Components, tools and materials for assembling SZhOC

Let's select the necessary kit for liquid cooling of the computer's central processor. The composition of the SJOC will include:

• water block;
• radiator;
• two fans;
• water pump;
• hoses;
• fitting;
• liquid reservoir;
• the liquid itself (you can pour distilled water or antifreeze into the circuit).

All components of the liquid cooling system can be purchased in the online store upon request.

Some components and parts, for example, a water block, radiator, fittings, and tank, can be made independently. However, you will likely have to order turning and milling work. As a result, it may turn out that the SJOC will cost more than if you had purchased it ready-made.

The most acceptable and least expensive option would be to purchase the main components and parts, and then install the system yourself.
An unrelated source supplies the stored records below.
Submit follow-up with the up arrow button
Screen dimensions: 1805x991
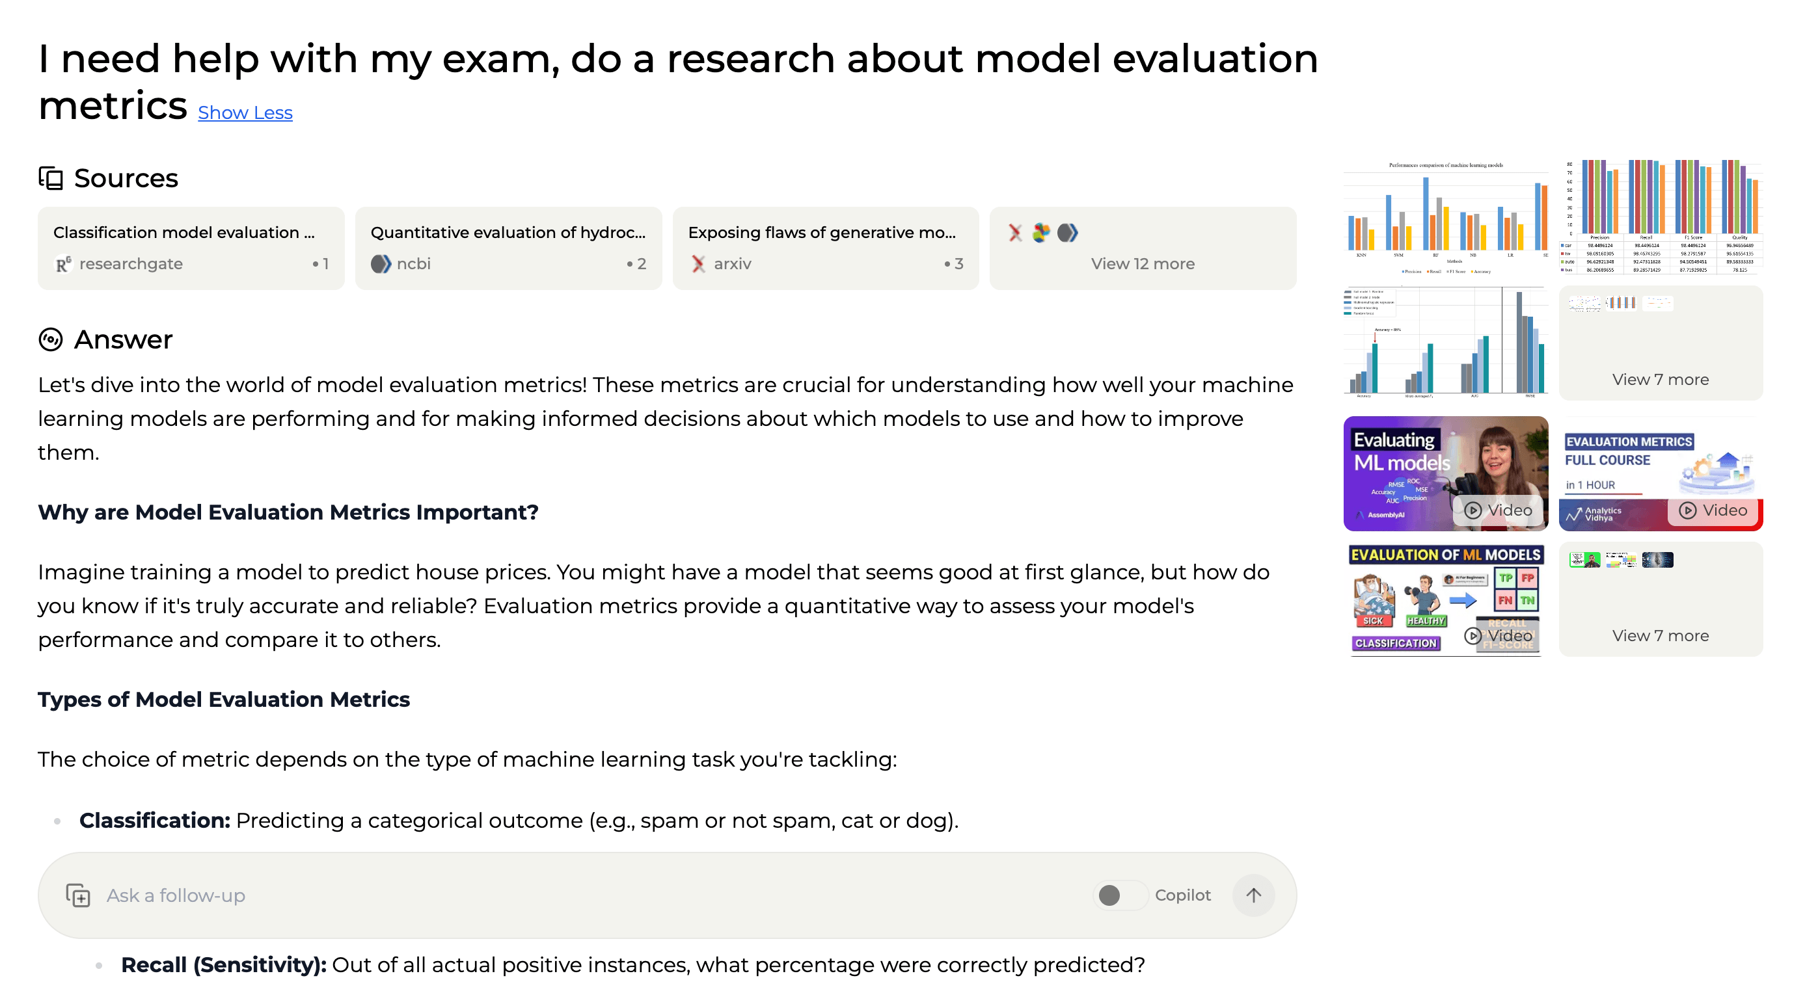(x=1254, y=895)
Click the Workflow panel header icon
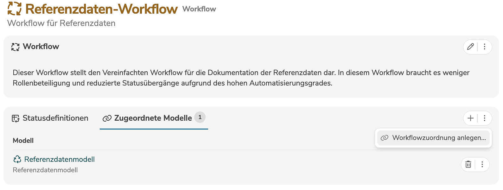The width and height of the screenshot is (503, 190). (x=15, y=47)
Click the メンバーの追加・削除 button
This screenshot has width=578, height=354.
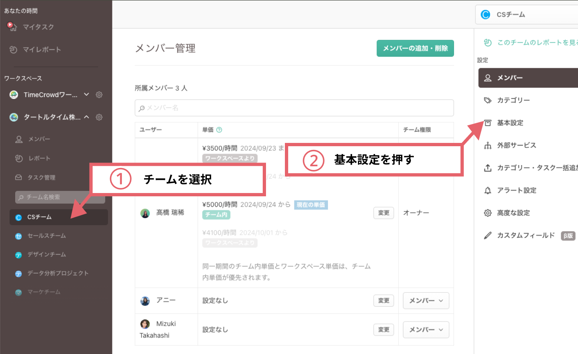pos(415,48)
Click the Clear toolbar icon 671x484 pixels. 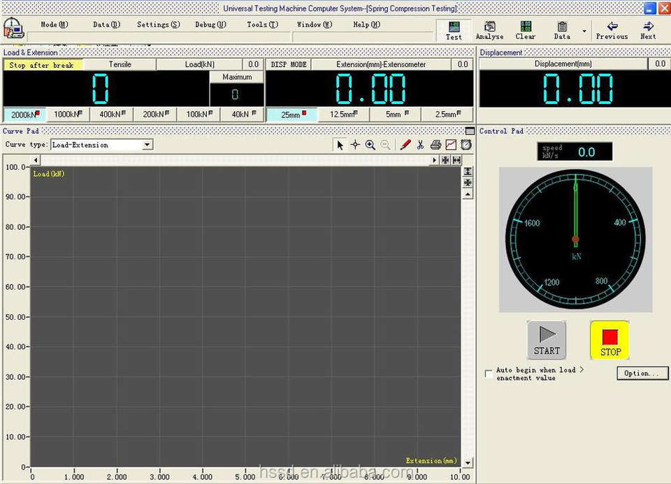[526, 30]
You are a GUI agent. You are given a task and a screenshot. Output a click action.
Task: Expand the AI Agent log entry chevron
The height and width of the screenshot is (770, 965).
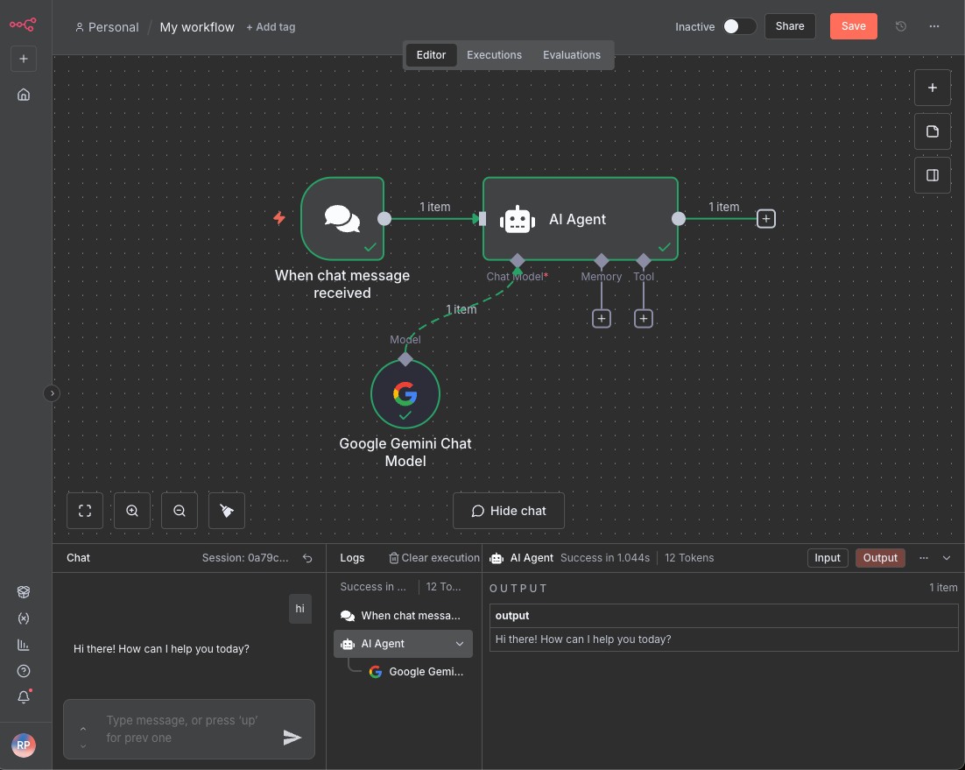pos(459,643)
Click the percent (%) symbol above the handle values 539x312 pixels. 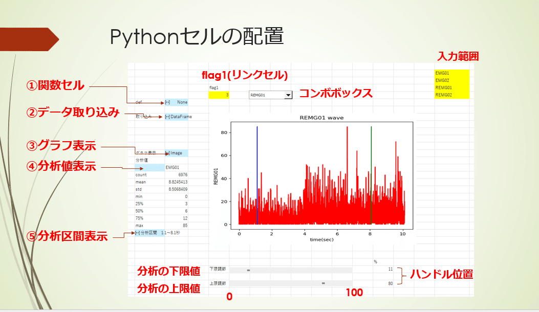point(375,261)
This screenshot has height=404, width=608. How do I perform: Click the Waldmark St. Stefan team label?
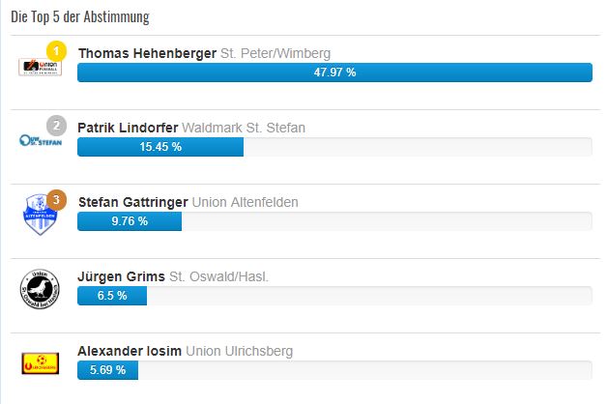click(x=244, y=128)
In this case, it is enough to have a basic set of plumbing tools to perform all the necessary work.

Making a liquid PC cooling system with your own hands - video

Manufacturing, assembly and installation

Let's consider the manufacture of an external pump liquid cooling system for a PC central processor.

1. Let's start with the water block. The simplest model of this unit can be purchased in the online store. It comes immediately with fittings and clamps.
2. You can also make a water block yourself. In this case, you will need a copper blank with a diameter of 70 mm and a length of 5–7 cm, as well as the ability to order turning and milling work in a technical workshop. The result will be a homemade water block, which, upon completion of all manipulations, will need to be coated with car varnish to prevent oxidation.
3. To mount the water block, you can use the holes on the motherboard in the place where the air-cooling radiator with fan was originally installed. Metal stands are inserted into the holes, onto which strips cut from fluoroplastic are attached, pressing the water block to the processor.
4. It is best to purchase a ready-made radiator.
   

   Some craftsmen use radiators from old cars.
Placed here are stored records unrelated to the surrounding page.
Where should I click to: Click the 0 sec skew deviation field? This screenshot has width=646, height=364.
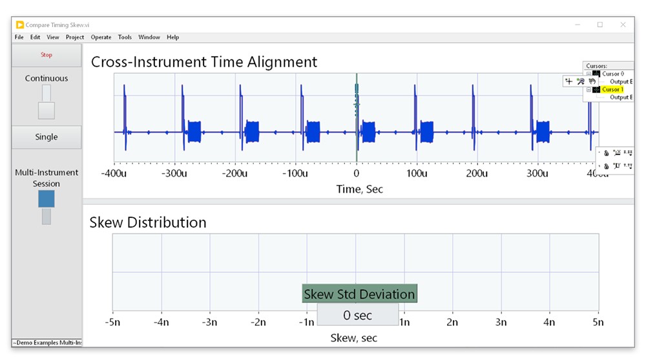point(357,316)
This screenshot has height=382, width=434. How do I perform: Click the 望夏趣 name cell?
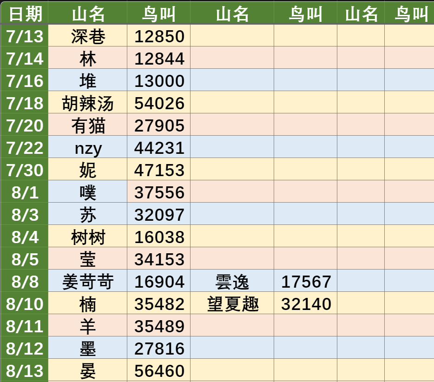point(232,303)
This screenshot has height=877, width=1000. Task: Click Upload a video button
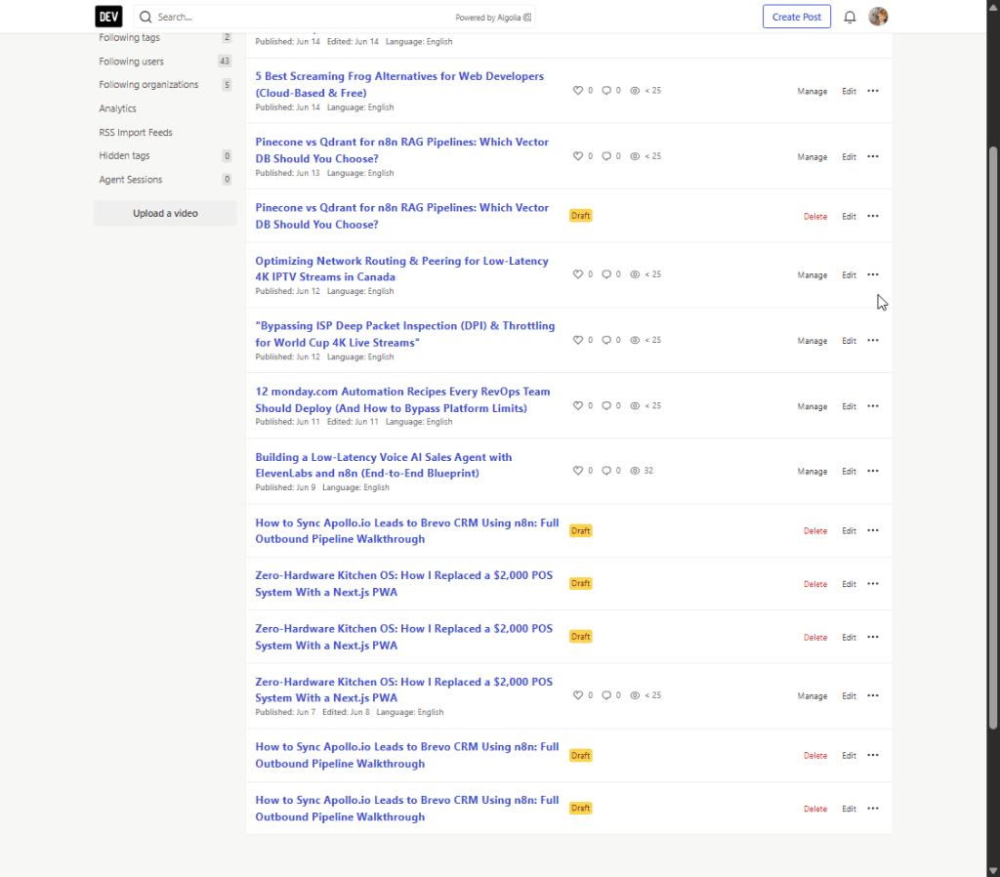click(165, 213)
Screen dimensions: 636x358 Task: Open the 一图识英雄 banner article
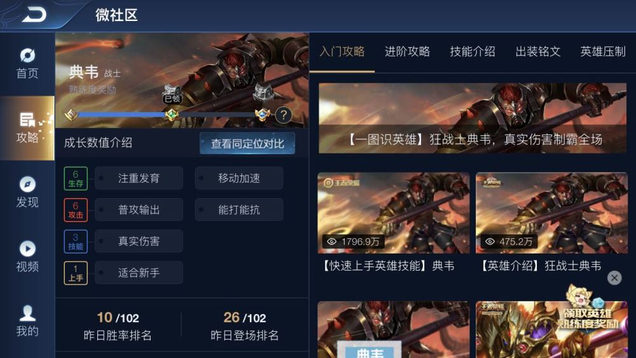click(473, 118)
5. Depending on the size, one or two standard computer fans are attached to the radiator using rubber gaskets and cable ties or using self-tapping screws.
6. As a hose, you can use a regular liquid level made from a silicone tube, cutting it off on both sides.
7. Not a single SZhOK can do without fittings, because it is through them that the hoses are connected to all components of the system.
8. It is recommended to use a small aquarium pump as a blower, which can be purchased at a pet store. It is attached to the prepared coolant reservoir using suction cups.
9. Any plastic food container with a lid can be used as a liquid reservoir that acts as an expansion tank. The main thing is that the pump fits there.
10. To make it possible to add liquid, the neck of any plastic bottle with a screw is cut into the lid of the container.
11. The power supply of all components of the SZhOK is output to a separate plug for connection from a computer.
12. At the final stage, all SZhOK units are fixed on a sheet of plexiglass selected to size, all hoses are connected and fixed with clamps, the power plug is connected to the computer, the system is filled with distilled water or antifreeze. After starting the PC, coolant immediately begins to flow to the central processor.

Do-it-yourself water block on a computer - video

Water cooling is superior in performance to the air system originally installed on modern computers. Due to the coolant used instead of fans, background noise is reduced. The computer is much quieter. You can make an SJOC with your own hands, while ensuring reliable protection of the main elements and components of the computer (processor, video card, etc.) from overheating.